**WHAT YOU SHOULD DO**
Reproduce the listing below line for line, with every character left unchanged.
── DATASET RECORDS ──
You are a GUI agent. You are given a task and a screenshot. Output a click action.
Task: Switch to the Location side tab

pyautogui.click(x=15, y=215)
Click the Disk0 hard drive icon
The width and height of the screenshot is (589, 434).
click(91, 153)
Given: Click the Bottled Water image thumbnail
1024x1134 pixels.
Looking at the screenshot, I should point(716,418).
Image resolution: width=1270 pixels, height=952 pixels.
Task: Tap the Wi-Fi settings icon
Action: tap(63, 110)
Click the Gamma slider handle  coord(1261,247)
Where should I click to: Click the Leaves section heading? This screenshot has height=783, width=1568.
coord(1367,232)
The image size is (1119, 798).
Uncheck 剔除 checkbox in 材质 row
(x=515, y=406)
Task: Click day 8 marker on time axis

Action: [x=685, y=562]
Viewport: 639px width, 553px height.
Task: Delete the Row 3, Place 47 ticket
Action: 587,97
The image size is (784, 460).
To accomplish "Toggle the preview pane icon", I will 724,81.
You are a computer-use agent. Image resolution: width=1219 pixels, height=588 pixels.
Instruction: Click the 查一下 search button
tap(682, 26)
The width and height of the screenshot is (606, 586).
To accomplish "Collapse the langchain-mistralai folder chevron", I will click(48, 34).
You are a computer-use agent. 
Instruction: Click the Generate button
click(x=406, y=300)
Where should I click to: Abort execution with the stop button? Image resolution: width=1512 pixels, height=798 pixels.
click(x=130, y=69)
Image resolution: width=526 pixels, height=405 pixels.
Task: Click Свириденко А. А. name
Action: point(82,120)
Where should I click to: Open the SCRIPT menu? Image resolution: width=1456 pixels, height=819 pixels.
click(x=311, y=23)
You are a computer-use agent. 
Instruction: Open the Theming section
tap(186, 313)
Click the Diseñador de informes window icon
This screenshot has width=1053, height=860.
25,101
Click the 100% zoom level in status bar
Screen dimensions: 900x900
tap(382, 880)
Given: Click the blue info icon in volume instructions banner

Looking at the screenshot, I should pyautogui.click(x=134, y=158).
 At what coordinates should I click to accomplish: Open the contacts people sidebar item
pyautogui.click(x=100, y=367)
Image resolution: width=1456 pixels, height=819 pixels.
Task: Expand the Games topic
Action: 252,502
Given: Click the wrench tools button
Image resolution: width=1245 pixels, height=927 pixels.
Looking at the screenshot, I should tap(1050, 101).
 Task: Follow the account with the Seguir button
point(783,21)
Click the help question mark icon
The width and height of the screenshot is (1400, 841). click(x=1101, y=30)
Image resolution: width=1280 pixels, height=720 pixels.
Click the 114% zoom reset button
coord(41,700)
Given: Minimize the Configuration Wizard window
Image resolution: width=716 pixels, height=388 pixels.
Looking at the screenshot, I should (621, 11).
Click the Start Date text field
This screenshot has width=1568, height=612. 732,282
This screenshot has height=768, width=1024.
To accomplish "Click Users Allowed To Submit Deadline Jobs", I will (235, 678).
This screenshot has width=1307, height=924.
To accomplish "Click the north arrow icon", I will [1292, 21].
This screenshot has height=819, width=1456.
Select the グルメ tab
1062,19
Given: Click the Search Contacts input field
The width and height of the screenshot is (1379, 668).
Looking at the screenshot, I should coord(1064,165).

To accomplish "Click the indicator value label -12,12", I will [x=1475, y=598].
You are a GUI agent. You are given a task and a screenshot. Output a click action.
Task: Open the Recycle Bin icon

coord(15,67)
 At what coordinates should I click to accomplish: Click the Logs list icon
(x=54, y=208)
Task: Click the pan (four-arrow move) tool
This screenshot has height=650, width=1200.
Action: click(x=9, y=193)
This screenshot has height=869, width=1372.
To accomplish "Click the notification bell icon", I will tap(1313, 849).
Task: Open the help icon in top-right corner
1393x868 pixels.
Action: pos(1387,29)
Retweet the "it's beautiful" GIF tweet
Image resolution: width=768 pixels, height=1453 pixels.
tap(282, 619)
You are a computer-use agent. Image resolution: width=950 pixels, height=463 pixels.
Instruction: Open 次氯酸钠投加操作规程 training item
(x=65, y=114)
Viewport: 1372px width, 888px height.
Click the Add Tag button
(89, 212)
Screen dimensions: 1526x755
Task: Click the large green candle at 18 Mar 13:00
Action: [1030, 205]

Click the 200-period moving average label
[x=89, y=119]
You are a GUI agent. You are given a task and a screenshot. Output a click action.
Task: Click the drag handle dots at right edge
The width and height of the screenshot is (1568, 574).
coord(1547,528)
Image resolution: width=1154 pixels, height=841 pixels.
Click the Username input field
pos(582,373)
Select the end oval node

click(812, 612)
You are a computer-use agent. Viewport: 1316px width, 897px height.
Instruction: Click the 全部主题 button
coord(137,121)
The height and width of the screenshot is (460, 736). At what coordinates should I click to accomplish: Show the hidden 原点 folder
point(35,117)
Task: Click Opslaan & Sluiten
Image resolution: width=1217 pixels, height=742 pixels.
───
**REPLY**
You are a GUI agent. You are given a task and a screenshot. Output a click action.
Task: Switch to the Location side tab

pyautogui.click(x=15, y=215)
Click the Disk0 hard drive icon
The width and height of the screenshot is (589, 434).
click(91, 153)
Given: Click the Bottled Water image thumbnail
1024x1134 pixels.
Looking at the screenshot, I should point(716,418).
Image resolution: width=1270 pixels, height=952 pixels.
Task: Tap the Wi-Fi settings icon
Action: tap(63, 110)
Click the Gamma slider handle  coord(1261,247)
Where should I click to: Click the Leaves section heading? This screenshot has height=783, width=1568.
coord(1367,232)
The image size is (1119, 798).
Uncheck 剔除 checkbox in 材质 row
(x=515, y=406)
Task: Click day 8 marker on time axis

Action: [x=685, y=562]
Viewport: 639px width, 553px height.
Task: Delete the Row 3, Place 47 ticket
Action: 587,97
The image size is (784, 460).
To accomplish "Toggle the preview pane icon", I will 724,81.
You are a computer-use agent. Image resolution: width=1219 pixels, height=588 pixels.
Instruction: Click the 查一下 search button
tap(682, 26)
The width and height of the screenshot is (606, 586).
To accomplish "Collapse the langchain-mistralai folder chevron", I will click(48, 34).
You are a computer-use agent. 
Instruction: Click the Generate button
click(x=406, y=300)
Where should I click to: Abort execution with the stop button? Image resolution: width=1512 pixels, height=798 pixels.
click(x=130, y=69)
Image resolution: width=526 pixels, height=405 pixels.
Task: Click Свириденко А. А. name
Action: point(82,120)
Where should I click to: Open the SCRIPT menu? Image resolution: width=1456 pixels, height=819 pixels.
click(x=311, y=23)
You are a computer-use agent. 
Instruction: Open the Theming section
tap(186, 313)
Click the Diseñador de informes window icon
This screenshot has width=1053, height=860.
25,101
Click the 100% zoom level in status bar
Screen dimensions: 900x900
tap(382, 880)
Given: Click the blue info icon in volume instructions banner

Looking at the screenshot, I should pyautogui.click(x=134, y=158).
 At what coordinates should I click to accomplish: Open the contacts people sidebar item
pyautogui.click(x=100, y=367)
Image resolution: width=1456 pixels, height=819 pixels.
Task: Expand the Games topic
Action: 252,502
Given: Click the wrench tools button
Image resolution: width=1245 pixels, height=927 pixels.
Looking at the screenshot, I should tap(1050, 101).
 Task: Follow the account with the Seguir button
point(783,21)
Click the help question mark icon
The width and height of the screenshot is (1400, 841). click(x=1101, y=30)
Image resolution: width=1280 pixels, height=720 pixels.
Click the 114% zoom reset button
coord(41,700)
Given: Minimize the Configuration Wizard window
Image resolution: width=716 pixels, height=388 pixels.
Looking at the screenshot, I should (621, 11).
Click the Start Date text field
This screenshot has width=1568, height=612. 732,282
This screenshot has height=768, width=1024.
To accomplish "Click Users Allowed To Submit Deadline Jobs", I will (235, 678).
This screenshot has width=1307, height=924.
To accomplish "Click the north arrow icon", I will [1292, 21].
This screenshot has height=819, width=1456.
Select the グルメ tab
1062,19
Given: Click the Search Contacts input field
The width and height of the screenshot is (1379, 668).
Looking at the screenshot, I should coord(1064,165).

To accomplish "Click the indicator value label -12,12", I will [x=1475, y=598].
You are a GUI agent. You are given a task and a screenshot. Output a click action.
Task: Open the Recycle Bin icon

coord(15,67)
 At what coordinates should I click to accomplish: Click the Logs list icon
(x=54, y=208)
Task: Click the pan (four-arrow move) tool
This screenshot has height=650, width=1200.
Action: click(x=9, y=193)
This screenshot has height=869, width=1372.
To accomplish "Click the notification bell icon", I will tap(1313, 849).
Task: Open the help icon in top-right corner
1393x868 pixels.
Action: pos(1387,29)
Retweet the "it's beautiful" GIF tweet
Image resolution: width=768 pixels, height=1453 pixels.
tap(282, 619)
You are a computer-use agent. Image resolution: width=950 pixels, height=463 pixels.
Instruction: Open 次氯酸钠投加操作规程 training item
(x=65, y=114)
Viewport: 1372px width, 888px height.
Click the Add Tag button
(89, 212)
Screen dimensions: 1526x755
Task: Click the large green candle at 18 Mar 13:00
Action: [1030, 205]

Click the 200-period moving average label
[x=89, y=119]
You are a GUI agent. You are given a task and a screenshot. Output a click action.
Task: Click the drag handle dots at right edge
The width and height of the screenshot is (1568, 574).
coord(1547,528)
Image resolution: width=1154 pixels, height=841 pixels.
Click the Username input field
pos(582,373)
Select the end oval node

click(812, 612)
You are a computer-use agent. Viewport: 1316px width, 897px height.
Instruction: Click the 全部主题 button
coord(137,121)
The height and width of the screenshot is (460, 736). At what coordinates should I click to accomplish: Show the hidden 原点 folder
point(35,117)
Task: Click Opslaan & Sluiten
Image resolution: width=1217 pixels, height=742 pixels.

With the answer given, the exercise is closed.